Death to the DAO and How to Test LINQ

Occasionally I hear complaints that LINQ is hard to unit test. These complaints aren’t about LINQ to objects, mind you, they’re specific to the complexities of the flavors of LINQ that turn C# code into something else like SQL or CAML using expression trees. The most common technologies are LINQ to SQL, the Entity Framework, or in my case at the moment LINQ to SharePoint. In this post I’m going to propose a technique that makes testing LINQ not just easy, but downright elegant – assuming you’re ok with extension methods – lots of extension methods. And assuming you’re ready to kill your Data Access Objects (DAO) tier.

The Unit Testing Problem

Any architecture needs a place to put code that finds entities. For instance FindBySocialSecurityNumber(). In a traditional architecture we might put a method like this is in a DAO layer. If so our method will look something like this:

public class EmployeesDao {
    public Employee FindBySSN(Context ctx, string ssn) {
        return ctx.Employees.SingleOrDefault(e => e.Ssn == ssn);

So how would we go about unit testing this?

One fairly typical solution would be to use an in-memory database. That approach works if our data store is a database, but it certainly doesn’t work if the data store is something less traditional like SharePoint. But even if our store is a database, we’ll still have the hassle of setting up the in-memory database.
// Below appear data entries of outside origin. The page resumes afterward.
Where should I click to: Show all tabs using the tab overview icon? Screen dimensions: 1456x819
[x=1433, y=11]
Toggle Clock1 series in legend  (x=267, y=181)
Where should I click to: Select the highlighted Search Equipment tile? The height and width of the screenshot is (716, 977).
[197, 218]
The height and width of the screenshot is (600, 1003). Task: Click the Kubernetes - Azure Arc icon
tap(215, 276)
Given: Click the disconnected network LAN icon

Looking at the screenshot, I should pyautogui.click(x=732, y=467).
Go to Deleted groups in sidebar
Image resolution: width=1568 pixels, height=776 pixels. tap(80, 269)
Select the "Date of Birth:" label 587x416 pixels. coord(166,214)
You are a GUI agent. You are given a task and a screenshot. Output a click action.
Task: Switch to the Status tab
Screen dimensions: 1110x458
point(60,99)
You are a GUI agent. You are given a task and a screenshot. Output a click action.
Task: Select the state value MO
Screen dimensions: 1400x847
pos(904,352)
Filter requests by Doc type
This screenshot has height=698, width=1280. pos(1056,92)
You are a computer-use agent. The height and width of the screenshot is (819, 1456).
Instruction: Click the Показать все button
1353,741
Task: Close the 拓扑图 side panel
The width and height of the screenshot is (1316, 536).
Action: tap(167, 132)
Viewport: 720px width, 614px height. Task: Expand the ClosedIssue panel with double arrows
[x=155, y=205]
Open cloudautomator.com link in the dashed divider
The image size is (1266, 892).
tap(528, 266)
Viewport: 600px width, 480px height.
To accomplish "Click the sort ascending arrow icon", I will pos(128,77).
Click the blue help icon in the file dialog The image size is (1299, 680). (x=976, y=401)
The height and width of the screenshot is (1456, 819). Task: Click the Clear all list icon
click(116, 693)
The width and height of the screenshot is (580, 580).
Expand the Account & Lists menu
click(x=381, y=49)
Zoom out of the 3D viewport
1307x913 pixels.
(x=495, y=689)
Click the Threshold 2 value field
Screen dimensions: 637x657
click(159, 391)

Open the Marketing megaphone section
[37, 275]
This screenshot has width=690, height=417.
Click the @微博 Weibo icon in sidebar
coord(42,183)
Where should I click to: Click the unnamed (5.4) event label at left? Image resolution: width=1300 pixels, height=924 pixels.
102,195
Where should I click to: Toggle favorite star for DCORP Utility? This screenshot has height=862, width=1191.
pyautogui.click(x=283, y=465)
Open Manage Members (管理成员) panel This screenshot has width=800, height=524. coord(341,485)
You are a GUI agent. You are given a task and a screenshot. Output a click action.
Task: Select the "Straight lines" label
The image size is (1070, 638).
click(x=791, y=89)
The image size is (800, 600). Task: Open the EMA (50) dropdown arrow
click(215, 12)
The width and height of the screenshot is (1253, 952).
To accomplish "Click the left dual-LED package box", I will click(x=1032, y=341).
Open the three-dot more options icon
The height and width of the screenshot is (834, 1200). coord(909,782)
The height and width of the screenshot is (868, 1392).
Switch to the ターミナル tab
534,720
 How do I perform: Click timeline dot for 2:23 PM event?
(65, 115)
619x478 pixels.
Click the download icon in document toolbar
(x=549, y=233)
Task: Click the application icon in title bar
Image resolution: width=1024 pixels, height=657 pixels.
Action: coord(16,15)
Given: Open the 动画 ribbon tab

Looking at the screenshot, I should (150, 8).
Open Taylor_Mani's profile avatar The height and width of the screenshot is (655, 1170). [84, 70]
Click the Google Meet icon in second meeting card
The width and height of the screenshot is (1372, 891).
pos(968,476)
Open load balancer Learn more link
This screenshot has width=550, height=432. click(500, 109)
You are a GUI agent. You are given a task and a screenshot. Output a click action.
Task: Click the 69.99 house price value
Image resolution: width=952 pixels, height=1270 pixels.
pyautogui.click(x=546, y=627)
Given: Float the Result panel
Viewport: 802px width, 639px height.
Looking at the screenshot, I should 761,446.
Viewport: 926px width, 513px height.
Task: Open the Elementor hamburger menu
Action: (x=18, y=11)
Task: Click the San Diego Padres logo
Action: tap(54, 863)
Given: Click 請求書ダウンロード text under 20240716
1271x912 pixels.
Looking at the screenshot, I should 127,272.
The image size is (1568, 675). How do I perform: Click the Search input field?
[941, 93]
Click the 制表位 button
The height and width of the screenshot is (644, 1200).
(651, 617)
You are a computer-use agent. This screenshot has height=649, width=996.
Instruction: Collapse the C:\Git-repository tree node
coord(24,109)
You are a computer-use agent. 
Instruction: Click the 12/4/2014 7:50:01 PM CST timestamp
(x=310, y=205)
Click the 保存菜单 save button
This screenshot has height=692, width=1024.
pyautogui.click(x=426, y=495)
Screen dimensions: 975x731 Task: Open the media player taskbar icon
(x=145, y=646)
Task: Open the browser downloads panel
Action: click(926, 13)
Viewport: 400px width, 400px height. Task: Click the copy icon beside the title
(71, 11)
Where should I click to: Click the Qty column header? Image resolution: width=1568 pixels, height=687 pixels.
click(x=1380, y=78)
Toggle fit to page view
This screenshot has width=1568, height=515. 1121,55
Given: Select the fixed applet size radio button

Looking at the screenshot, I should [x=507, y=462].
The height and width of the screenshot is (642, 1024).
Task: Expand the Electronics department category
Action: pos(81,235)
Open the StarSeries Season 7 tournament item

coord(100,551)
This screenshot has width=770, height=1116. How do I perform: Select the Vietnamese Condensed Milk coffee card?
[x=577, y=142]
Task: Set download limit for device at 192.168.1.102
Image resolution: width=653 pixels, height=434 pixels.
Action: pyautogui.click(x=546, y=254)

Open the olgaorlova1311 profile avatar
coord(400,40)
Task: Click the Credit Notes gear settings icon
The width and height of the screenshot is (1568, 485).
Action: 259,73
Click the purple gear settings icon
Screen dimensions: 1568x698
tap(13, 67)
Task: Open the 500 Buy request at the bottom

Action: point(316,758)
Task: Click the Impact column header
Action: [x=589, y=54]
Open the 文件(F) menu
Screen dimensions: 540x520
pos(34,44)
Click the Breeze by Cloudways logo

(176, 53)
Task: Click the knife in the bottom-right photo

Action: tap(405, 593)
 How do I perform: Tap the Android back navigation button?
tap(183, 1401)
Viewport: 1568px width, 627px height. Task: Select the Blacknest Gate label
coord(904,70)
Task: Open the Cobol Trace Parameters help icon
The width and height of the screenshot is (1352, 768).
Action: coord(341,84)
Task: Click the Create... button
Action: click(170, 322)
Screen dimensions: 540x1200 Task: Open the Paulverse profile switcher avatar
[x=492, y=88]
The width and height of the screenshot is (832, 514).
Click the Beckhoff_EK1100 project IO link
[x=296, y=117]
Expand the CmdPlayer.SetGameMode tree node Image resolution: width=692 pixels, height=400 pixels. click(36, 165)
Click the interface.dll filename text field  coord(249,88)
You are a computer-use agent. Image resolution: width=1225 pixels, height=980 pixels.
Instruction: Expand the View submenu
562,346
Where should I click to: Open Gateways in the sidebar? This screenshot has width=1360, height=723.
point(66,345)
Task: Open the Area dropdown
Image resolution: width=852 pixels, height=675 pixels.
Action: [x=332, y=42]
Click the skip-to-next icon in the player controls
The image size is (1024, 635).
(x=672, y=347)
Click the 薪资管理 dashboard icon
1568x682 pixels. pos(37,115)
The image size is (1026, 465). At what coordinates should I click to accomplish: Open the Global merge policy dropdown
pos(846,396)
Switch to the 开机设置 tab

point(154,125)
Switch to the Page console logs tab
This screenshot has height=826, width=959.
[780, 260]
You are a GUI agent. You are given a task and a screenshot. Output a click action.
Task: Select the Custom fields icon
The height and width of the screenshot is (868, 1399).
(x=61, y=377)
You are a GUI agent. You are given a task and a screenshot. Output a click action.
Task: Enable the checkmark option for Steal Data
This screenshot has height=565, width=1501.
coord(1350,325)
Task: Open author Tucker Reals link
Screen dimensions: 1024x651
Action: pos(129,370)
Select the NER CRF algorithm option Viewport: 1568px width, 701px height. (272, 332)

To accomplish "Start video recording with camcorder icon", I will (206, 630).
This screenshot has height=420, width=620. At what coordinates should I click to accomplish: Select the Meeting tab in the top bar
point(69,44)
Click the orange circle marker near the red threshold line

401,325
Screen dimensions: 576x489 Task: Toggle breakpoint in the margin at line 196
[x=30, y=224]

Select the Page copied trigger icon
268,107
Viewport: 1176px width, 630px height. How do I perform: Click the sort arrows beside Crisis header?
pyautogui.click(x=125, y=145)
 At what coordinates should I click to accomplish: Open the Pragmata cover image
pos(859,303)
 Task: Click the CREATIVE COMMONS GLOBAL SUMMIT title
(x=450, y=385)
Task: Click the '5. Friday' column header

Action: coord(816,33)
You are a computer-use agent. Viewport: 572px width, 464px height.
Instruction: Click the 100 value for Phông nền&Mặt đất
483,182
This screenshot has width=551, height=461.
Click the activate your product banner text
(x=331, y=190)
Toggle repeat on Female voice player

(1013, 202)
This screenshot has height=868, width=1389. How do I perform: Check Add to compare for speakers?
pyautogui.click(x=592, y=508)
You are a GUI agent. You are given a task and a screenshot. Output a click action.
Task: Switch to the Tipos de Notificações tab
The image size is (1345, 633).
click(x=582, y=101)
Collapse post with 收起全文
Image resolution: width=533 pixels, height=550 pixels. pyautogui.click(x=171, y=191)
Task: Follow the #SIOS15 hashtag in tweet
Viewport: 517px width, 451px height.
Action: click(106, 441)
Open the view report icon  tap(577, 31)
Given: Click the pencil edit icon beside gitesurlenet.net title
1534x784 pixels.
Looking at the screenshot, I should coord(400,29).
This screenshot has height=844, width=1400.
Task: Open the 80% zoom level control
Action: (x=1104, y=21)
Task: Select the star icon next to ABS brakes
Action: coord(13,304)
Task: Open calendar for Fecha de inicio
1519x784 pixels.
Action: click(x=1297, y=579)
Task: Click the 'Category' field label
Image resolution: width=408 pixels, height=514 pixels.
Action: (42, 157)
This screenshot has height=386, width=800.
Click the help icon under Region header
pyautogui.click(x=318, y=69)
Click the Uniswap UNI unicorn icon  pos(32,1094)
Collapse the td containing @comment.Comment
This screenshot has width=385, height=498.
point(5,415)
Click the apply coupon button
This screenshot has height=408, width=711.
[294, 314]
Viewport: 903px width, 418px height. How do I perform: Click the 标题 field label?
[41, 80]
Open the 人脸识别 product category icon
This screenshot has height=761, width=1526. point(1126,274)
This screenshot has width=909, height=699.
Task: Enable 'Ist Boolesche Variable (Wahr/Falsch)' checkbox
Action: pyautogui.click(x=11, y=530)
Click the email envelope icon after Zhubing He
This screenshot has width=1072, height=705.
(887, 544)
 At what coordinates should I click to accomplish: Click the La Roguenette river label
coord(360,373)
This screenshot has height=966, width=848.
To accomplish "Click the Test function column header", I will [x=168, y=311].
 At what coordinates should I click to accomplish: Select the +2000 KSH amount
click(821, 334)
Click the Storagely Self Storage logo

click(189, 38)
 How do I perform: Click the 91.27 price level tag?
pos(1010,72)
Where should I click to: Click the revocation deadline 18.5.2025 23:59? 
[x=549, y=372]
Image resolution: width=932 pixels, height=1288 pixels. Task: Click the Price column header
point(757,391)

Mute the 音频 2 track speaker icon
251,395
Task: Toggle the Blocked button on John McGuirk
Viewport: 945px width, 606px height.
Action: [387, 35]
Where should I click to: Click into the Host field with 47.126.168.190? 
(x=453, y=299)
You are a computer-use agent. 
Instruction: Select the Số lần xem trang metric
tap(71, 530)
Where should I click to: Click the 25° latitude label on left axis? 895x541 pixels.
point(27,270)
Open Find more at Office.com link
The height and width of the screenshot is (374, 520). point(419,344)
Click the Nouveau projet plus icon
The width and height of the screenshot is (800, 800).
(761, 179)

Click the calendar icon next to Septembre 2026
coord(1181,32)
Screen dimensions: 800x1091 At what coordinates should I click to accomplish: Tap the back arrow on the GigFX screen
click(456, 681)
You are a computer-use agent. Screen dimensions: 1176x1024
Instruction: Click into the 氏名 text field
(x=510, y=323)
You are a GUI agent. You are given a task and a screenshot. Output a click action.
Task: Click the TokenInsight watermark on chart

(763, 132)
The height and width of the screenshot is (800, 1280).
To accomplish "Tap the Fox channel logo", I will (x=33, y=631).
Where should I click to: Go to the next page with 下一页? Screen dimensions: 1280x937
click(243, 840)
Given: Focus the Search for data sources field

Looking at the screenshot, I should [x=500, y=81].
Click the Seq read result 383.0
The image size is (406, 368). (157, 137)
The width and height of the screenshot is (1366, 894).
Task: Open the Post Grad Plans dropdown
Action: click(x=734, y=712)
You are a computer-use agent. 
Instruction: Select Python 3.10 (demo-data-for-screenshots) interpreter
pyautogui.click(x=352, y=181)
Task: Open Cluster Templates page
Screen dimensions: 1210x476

Another solution might be to use a mock Context that returns an IQueryable. But wouldn’t it be wonderful if we could avoid mocking all together?

Killing the DAO

The first question is why we even have a DAO tier to begin with. The original idea was that we wanted a place to put code specific to a particular data store. In other words we wanted to isolate the code that will need to be changed should the data store switch from SQL Server to Oracle. But isn’t that exactly what LINQ does? I’d be pretty surprised if there wasn’t a decent LINQ provider for just about any data store at this point that required more than minimal code changes. So why not embrace LINQ and reconsider alternatives to a DAO tier?

One alternative that I’ve been using for over a month now is to switch to extension methods. To give credit where it’s due the idea originated with a conversation with fellow Near Infinity employee Joe Ferner. And I'm sure the idea isn't particularly original (please post in the comments if you know others that use this approach).

Using this technique our code changes from something like this:

var employeeDao = new EmployeesDao(); // or use IOC of course
employeeDao.FindBySSN(ctx, "111-11-1111");

To something like this:


Among other things I find this far more aesthetically pleasing because each of the three elements to the statement represent a subsequent filtering of data. It's a more functional way of looking at things.

We could implement this off of the Employees property of the context if we have control over that (which I don't with spmetal). But if we implement this as an extension method like this:

public static class EmployeeExtensions {
    public static Employee FindBySSN(this IQueryable<Employee> employees, string ssn) {
        return employees.SingleOrDefault(e => e.Ssn == ssn);

We now have something that’s considerable easier to unit test.

Testing It

Once we’ve refactored our function as an extension method that filters down the corpus of entities, we can test the code using in-memory objects with a call to .AsQueryable(). For instance:

public void FindBySSN_OneSsnExists_EmployeeReturned() {
       var employees = new [] { new Employee { Ssn = "111-11-1111" } };
       var actual = employees.AsQueryable().FindBySSN("111-11-1111");

Notice we didn’t have to mock anything.

Testability, but at What Cost?

This technique works great for the example above, but how does it scale to harder problems and what other downsides are there?

As far as scalability I’ve found this technique works great for every scenario I’ve run across in the month I’ve been doing it. It works for joins, aggregations, and even for inserts, update, and deletes.

As far as downsides the astute reader may be wondering about mockability. For instance what if we want to mock the call to FindBySSN and give it the exact Employee that will be returned. This scenario is admittedly harder. But what I've found is that far more often than not I don’t really need to mock the types of things that used to live in the DAO tier. Instead I just mock the Employee object off of context to return in-memory objects and make my tests slightly larger in scope. Most of the time I find the larger scope increases the usefulness of the test. In the occasional case where I do really want to mock the "DAO" tier I use a technique described in either this post or this post by Daniel Cazzulino.


Obviously there is more to this architecture, for instance how do you handle insert and update operations? The short answer is it’s easy, but I’ll save that topic for a future post. For now why not give this approach a try? You weren’t really happy with that useless old DAO tier anyway, were you? I say we eradicate it and never look back.